» Instructions for the task: The line containing "Instruction: Click the" and each line after it, through the final line of the data, are to be retyped exactly, with pictures left out.

═══ Records supplied ═══

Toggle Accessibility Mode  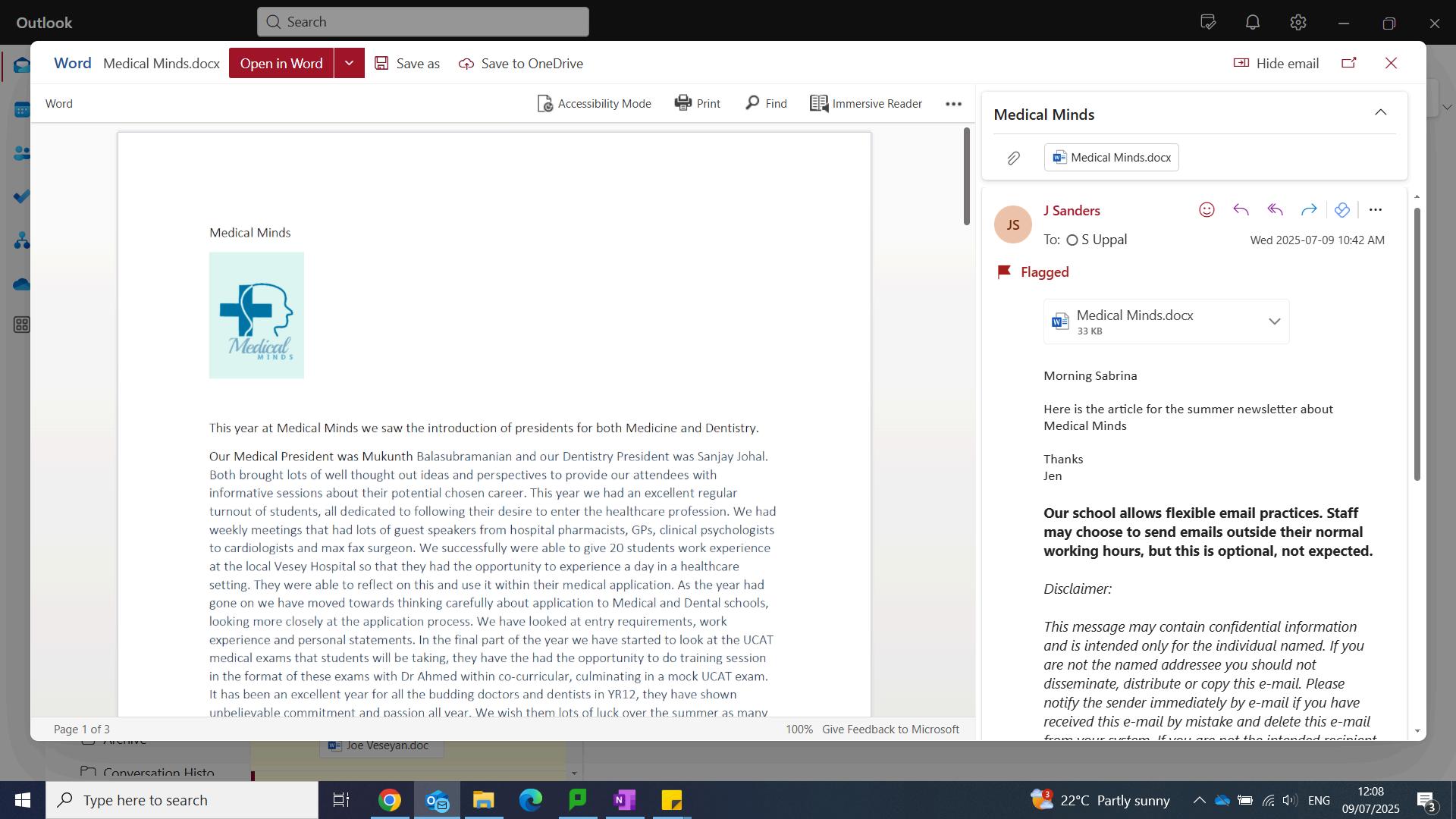594,103
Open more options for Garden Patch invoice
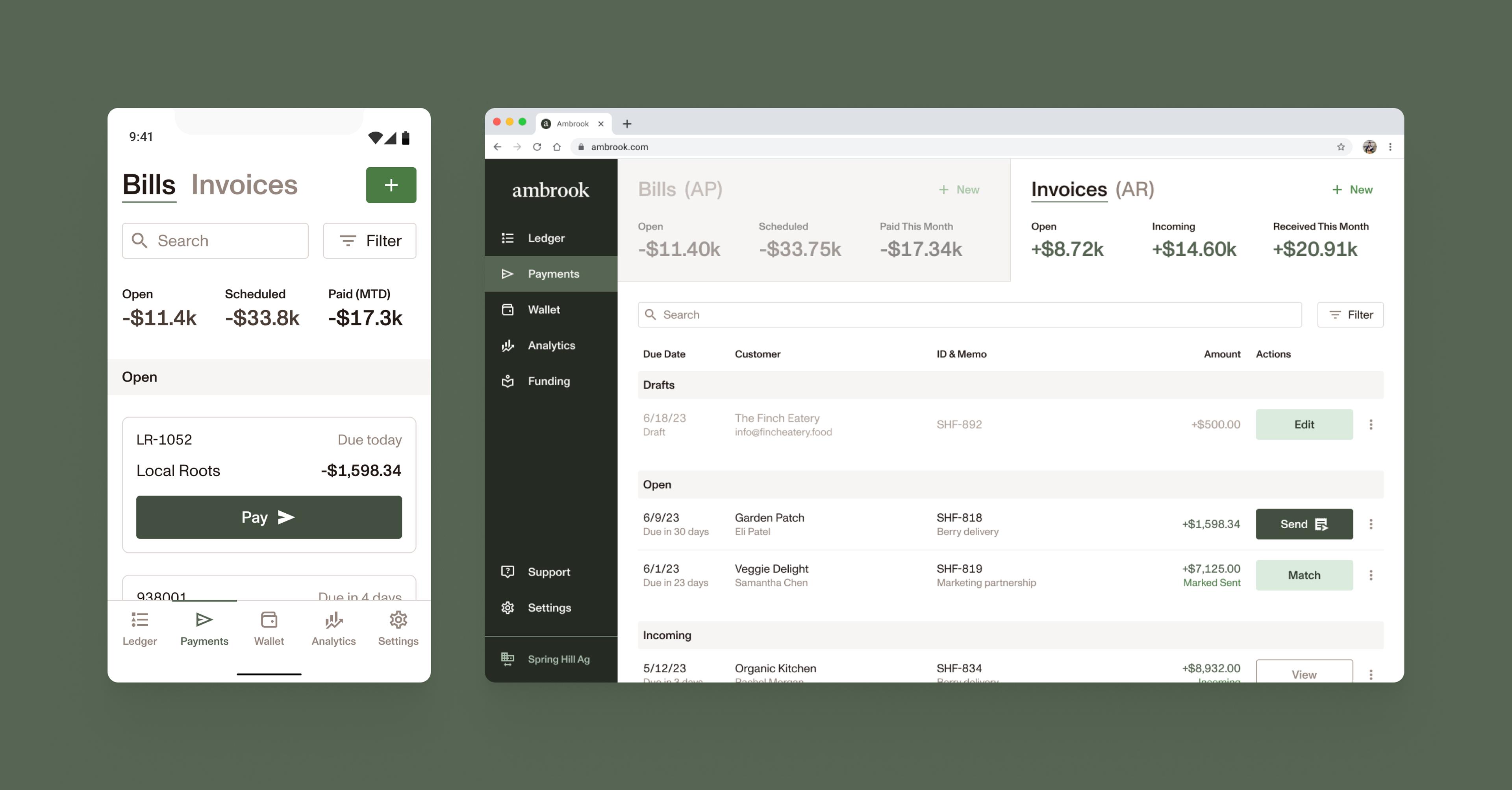 (x=1371, y=524)
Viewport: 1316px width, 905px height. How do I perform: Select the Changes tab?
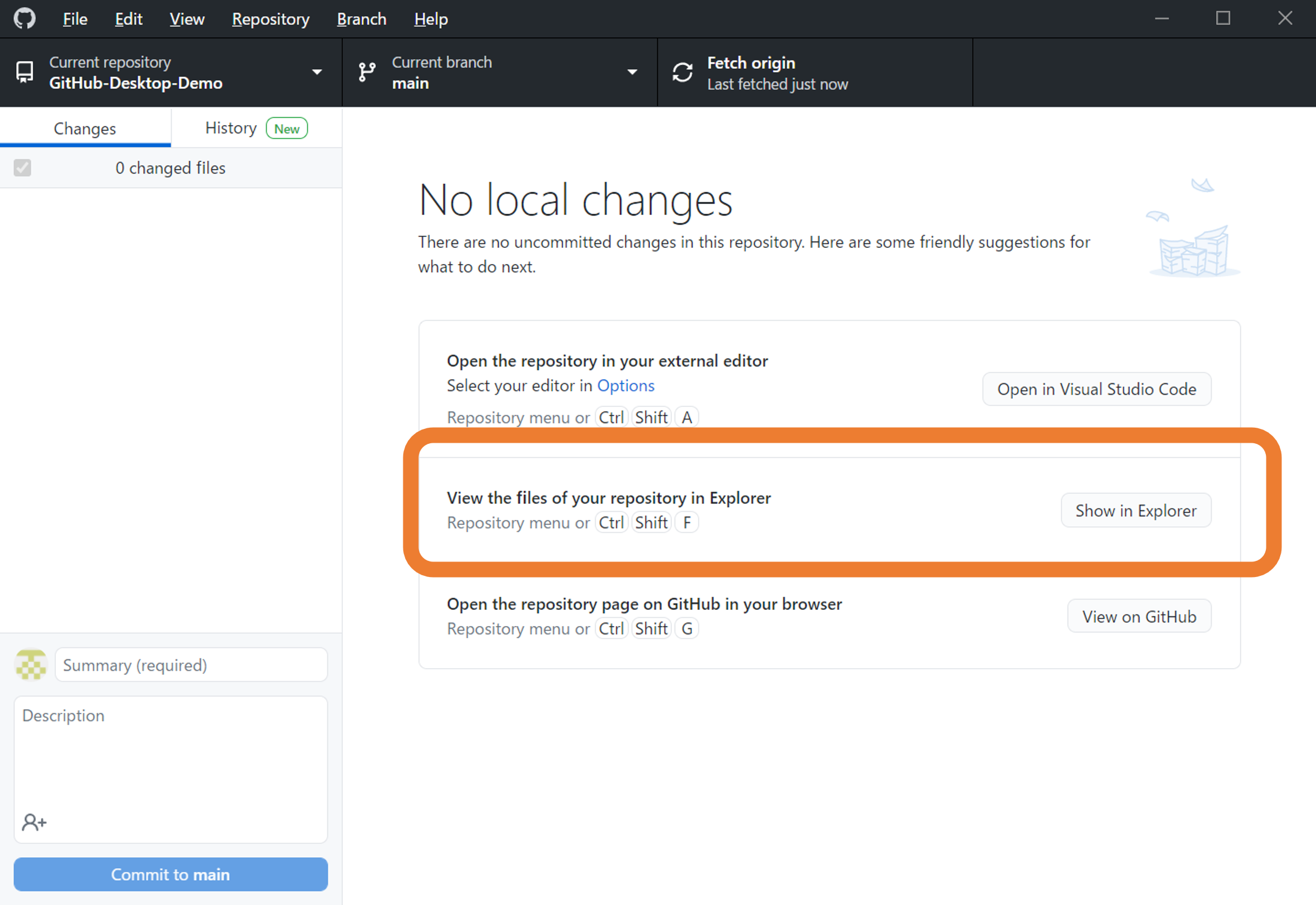click(85, 128)
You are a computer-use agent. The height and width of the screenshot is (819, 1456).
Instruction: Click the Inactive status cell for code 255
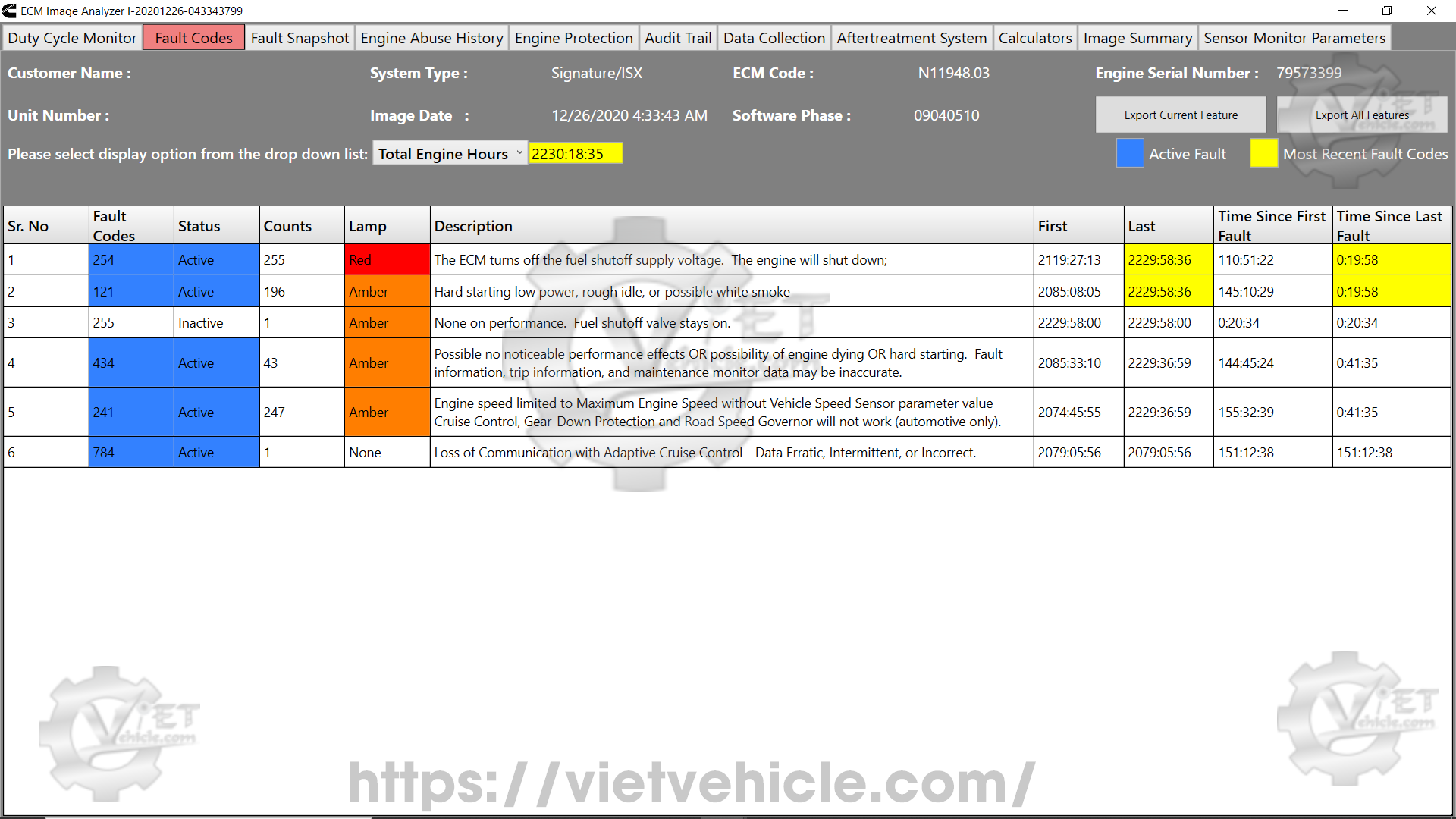click(216, 323)
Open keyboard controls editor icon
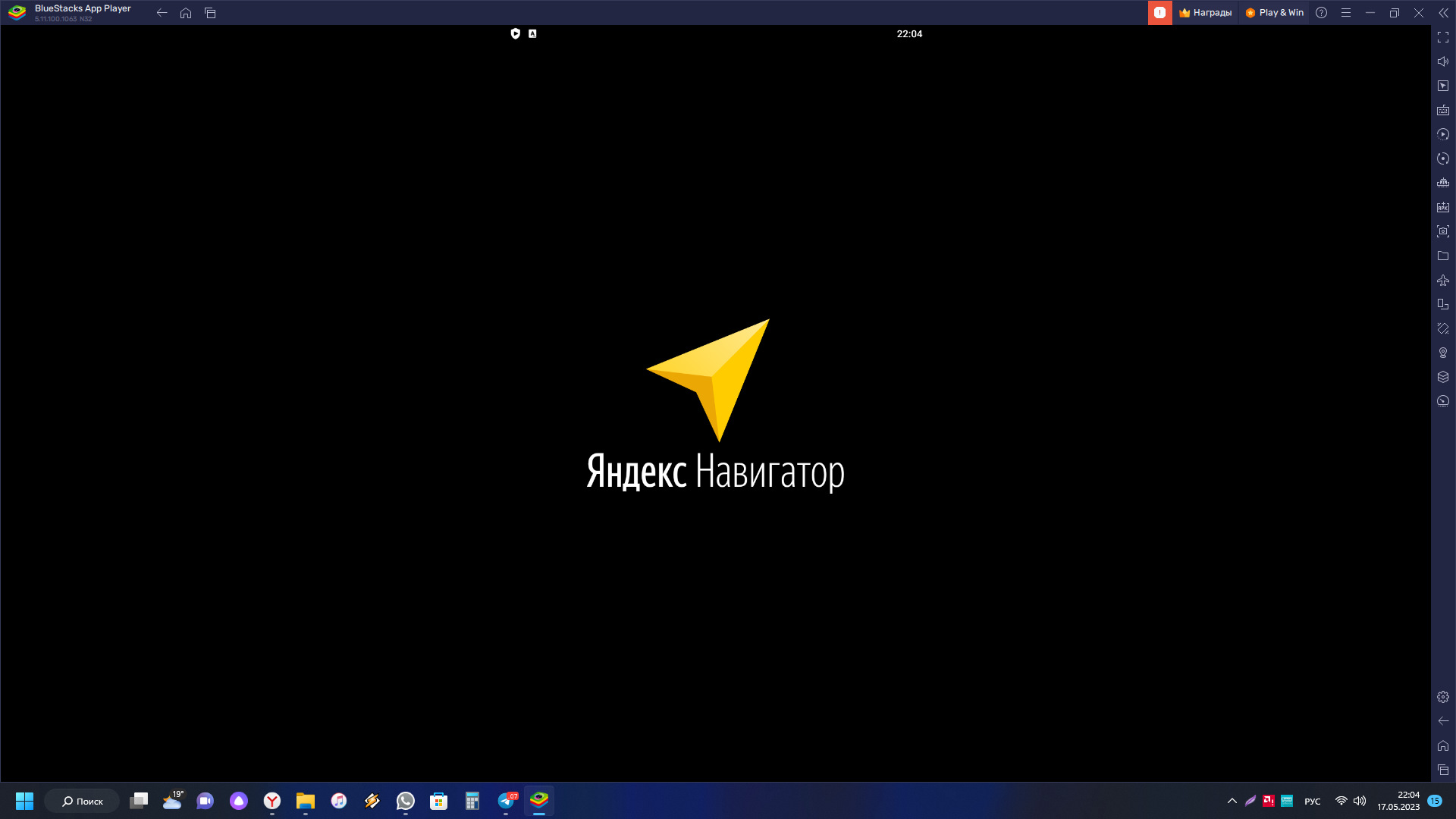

═══

» Worked solution:
Instruction: Click the Inactive status cell for code 255
click(216, 323)
Open keyboard controls editor icon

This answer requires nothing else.